Bourne, whose wife suffered from arachnoiditis, remarked that his paper was not aimed at specialists who are already aware of arachnoiditis (radiologists, neurologists and neurosurgeons) but at others such as rheumatologists and general practitioners, in order that in patients with ‘seemingly bizarre symptoms and signs’ the doctors might reconsider the diagnosis.

He further commented that it was to be hoped that this ‘distressing iatrogenic disease’ would be ‘brought to public conscience’.

A variety of media articles (Daily Mail etc.) have investigated the links between epidural anaesthesia and neurological damage, to generalised outcry by anaesthetists. The problem with this format is that it is, by its nature, sensationalist and thus fails to adequately explore the complexities of the situation. The author doubts that there has been any significant benefit from these media exposés aside, perhaps, from a few individuals being made aware that they may suffer a condition that cannot be cured.

As such, although the author is far from deploring this avenue for raising awareness, she remains sceptical of its benefits.

Sadly, however, medical literature fares little better in terms of raising awareness.

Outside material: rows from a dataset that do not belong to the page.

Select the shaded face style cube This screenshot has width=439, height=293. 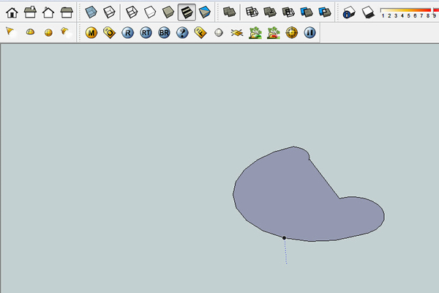pos(168,12)
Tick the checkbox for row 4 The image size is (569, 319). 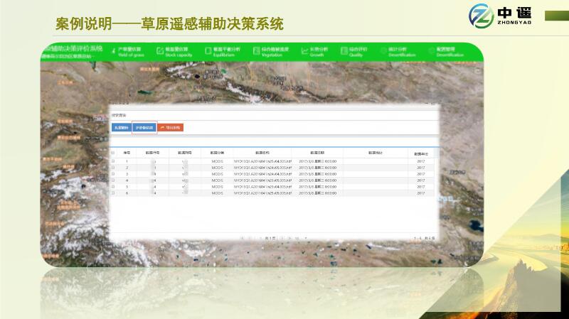click(x=112, y=180)
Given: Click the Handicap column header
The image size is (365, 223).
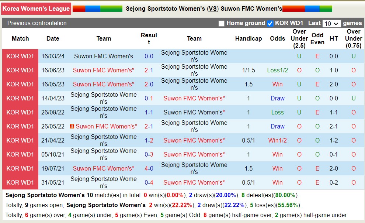Looking at the screenshot, I should [248, 38].
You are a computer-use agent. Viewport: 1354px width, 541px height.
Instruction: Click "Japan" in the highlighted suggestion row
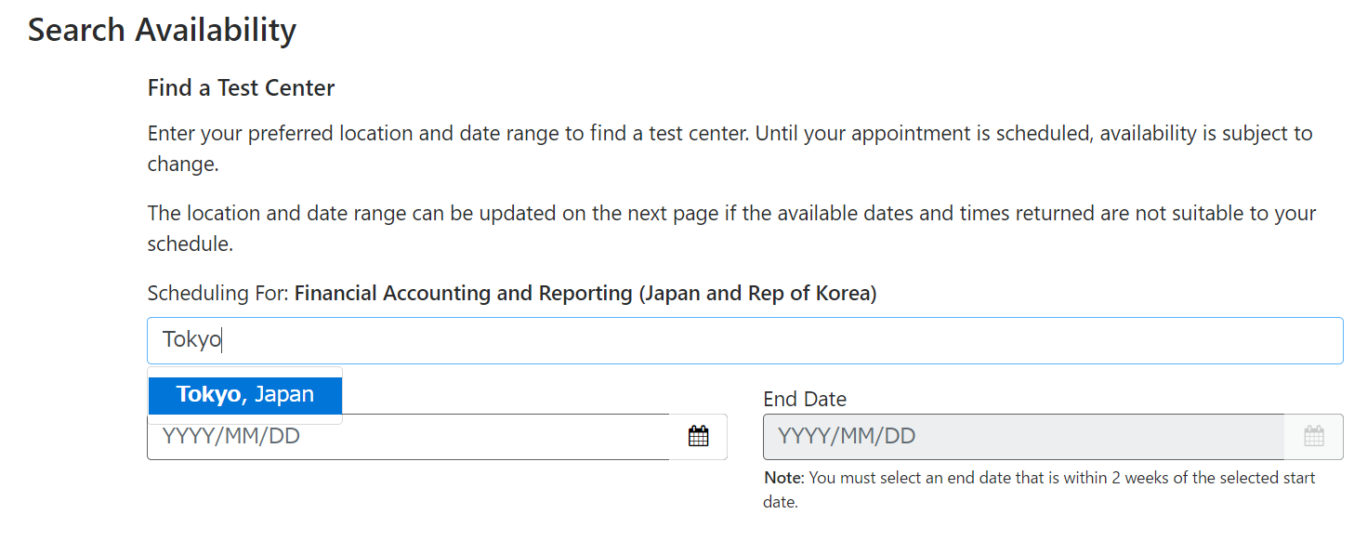(x=283, y=394)
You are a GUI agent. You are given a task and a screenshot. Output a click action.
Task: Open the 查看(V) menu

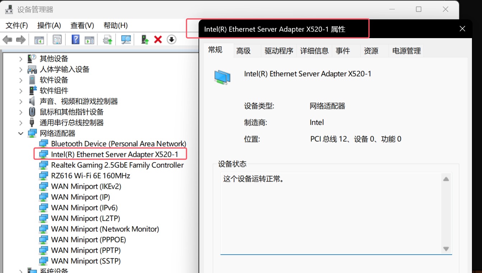[82, 26]
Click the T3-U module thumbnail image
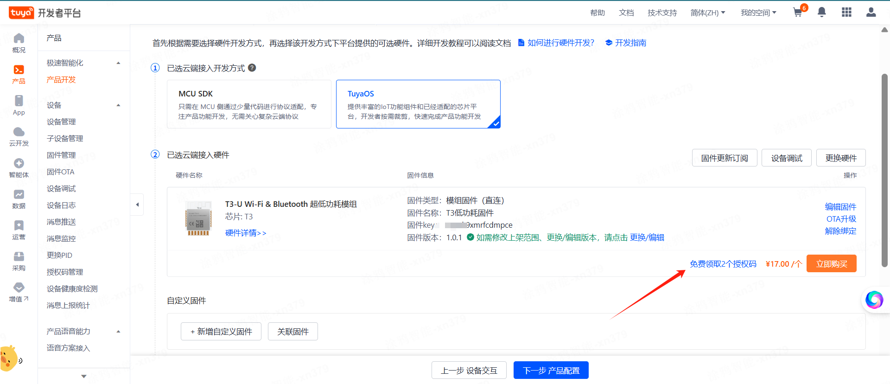This screenshot has height=384, width=890. [x=198, y=218]
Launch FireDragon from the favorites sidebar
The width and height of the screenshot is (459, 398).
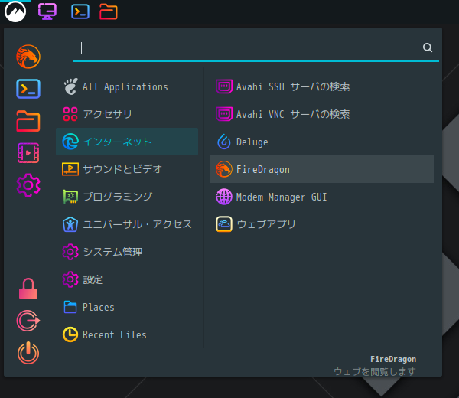point(28,57)
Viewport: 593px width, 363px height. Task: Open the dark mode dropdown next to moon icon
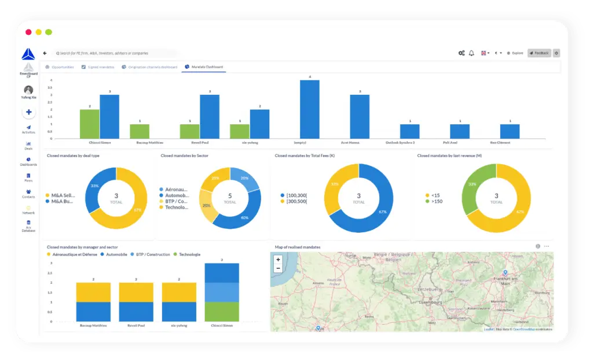click(500, 53)
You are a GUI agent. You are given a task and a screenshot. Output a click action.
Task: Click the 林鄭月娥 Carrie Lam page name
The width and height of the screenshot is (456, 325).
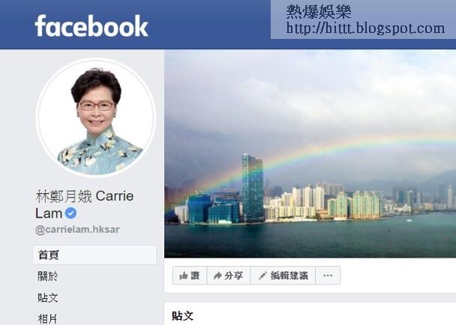[84, 204]
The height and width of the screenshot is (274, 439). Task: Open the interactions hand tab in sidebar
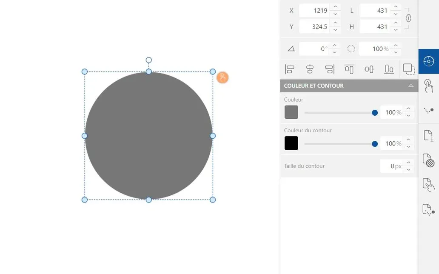tap(428, 86)
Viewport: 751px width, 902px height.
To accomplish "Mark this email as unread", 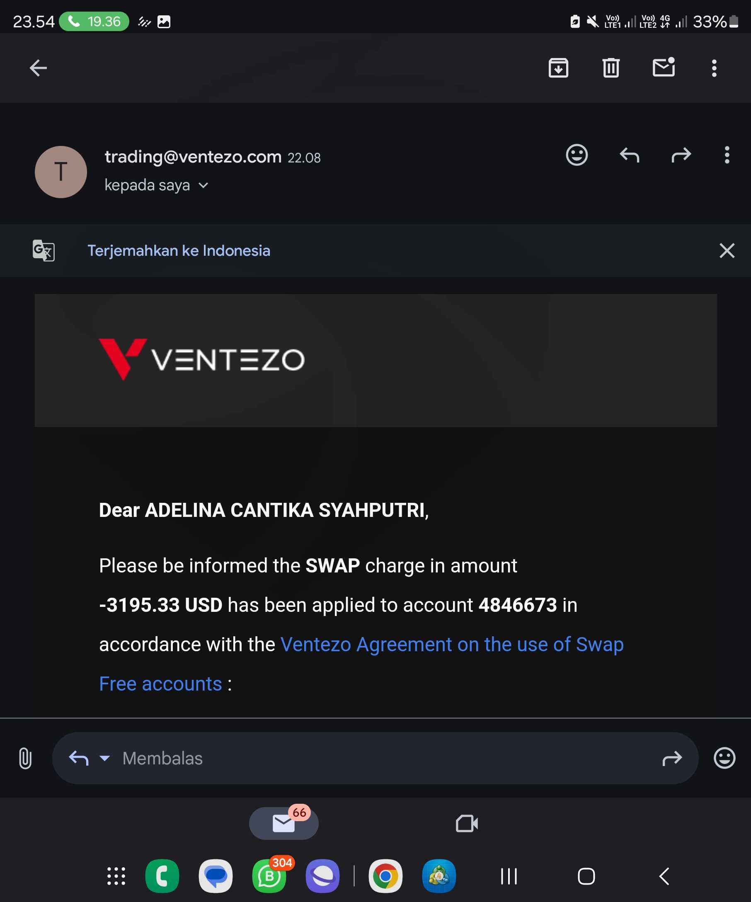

In these days of ‘Evidence-based Medicine’ (EBM) the typical arachnoiditis literature, which tends to comprise case reports and occasional case series, fails to attract medical attention. Furthermore, the average practitioner can scarcely keep pace with developments within his specialty, let alone explore other areas of medicine.

Policy makers are similarly unimpressed by the low level of evidence base for arachnoiditis. It simply does not have the figures to generate either research or indeed, a move to prevent future cases.

Nevertheless, as Dr. Charles Burton wrote in 1999,

"The subject of adhesive arachnoiditis is still something no one really seems to hear anything about. They will, I assure you, continue to hear about it because it is still a clear and present health affliction and we will do our best to continue to make the public aware of this condition and hopefully, to bring some recognition and respect to sufferers."